The current public switched telephone network (PSTN) provides a reliable voice connection to nearly every American. Considering how important those connections are, the move by communications carriers to replace circuit-switched technology with IP technology in their wire centers raises some important issues. The option of using IP technology in the telephone network is not a new idea, but the idea of IP technology replacing circuit-switched technology in the PSTN is—and may be subjected to numerous complications. Some factors to consider are whether the IP interface can deliver the same call quality, call completions, and availability we have become accustomed to when we pick up the receiver.
Will an IP telephone network give the same access to 9-1-1? Is an IP telephone network vulnerable to cyberattacks? Will the service remain functional through environmental disasters?

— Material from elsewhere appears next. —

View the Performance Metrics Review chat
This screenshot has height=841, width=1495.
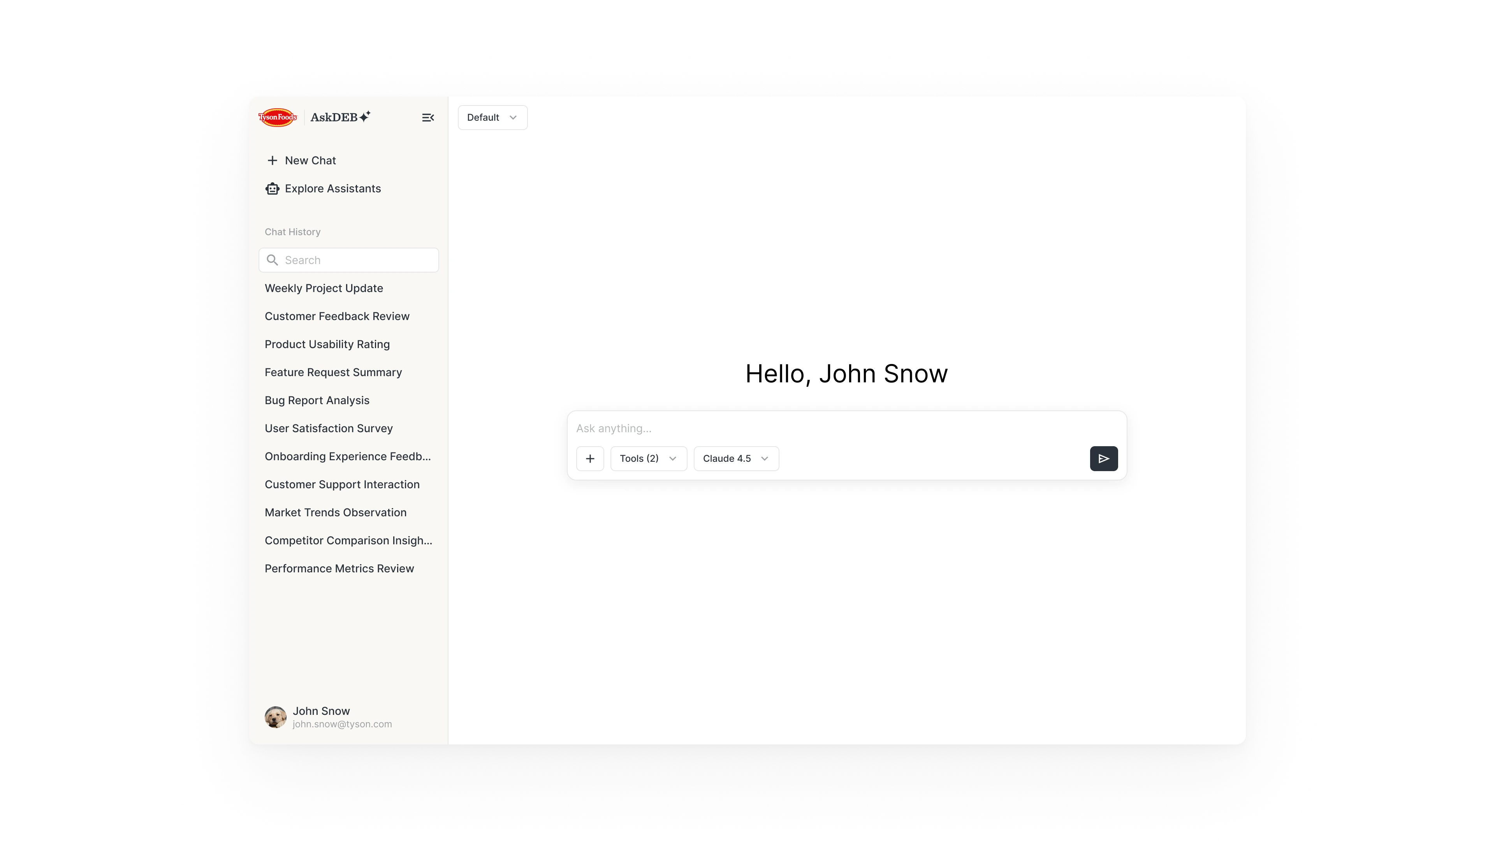click(339, 569)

To identify potential problems in switching to an IP network, CTC Technology & Energy proposes that the FCC should require testing before carriers are permitted to shift technologies. Specifically, we have identified 10 network attributes that should be tested:
- Network capacity
- Call quality
- Device interoperability
- Service to the deaf and disabled
- System availability
- PSAP and 9-1-1
- Call persistence
- Call functionality
- Wireline Coverage
Furthermore, if these attributes are subject to testing, who should be involved – the FCC, the carriers, or an independent third party? Another possible solution is to have public safety, public health, and our state and local governments be involved. Our IP Transition report addresses these needs, indicates the testing required, and identifies key players to be involved for a successful rollout. While CTC Technology & Energy does not have a financial stake in the situation, we offer our proposal for the benefit of the public.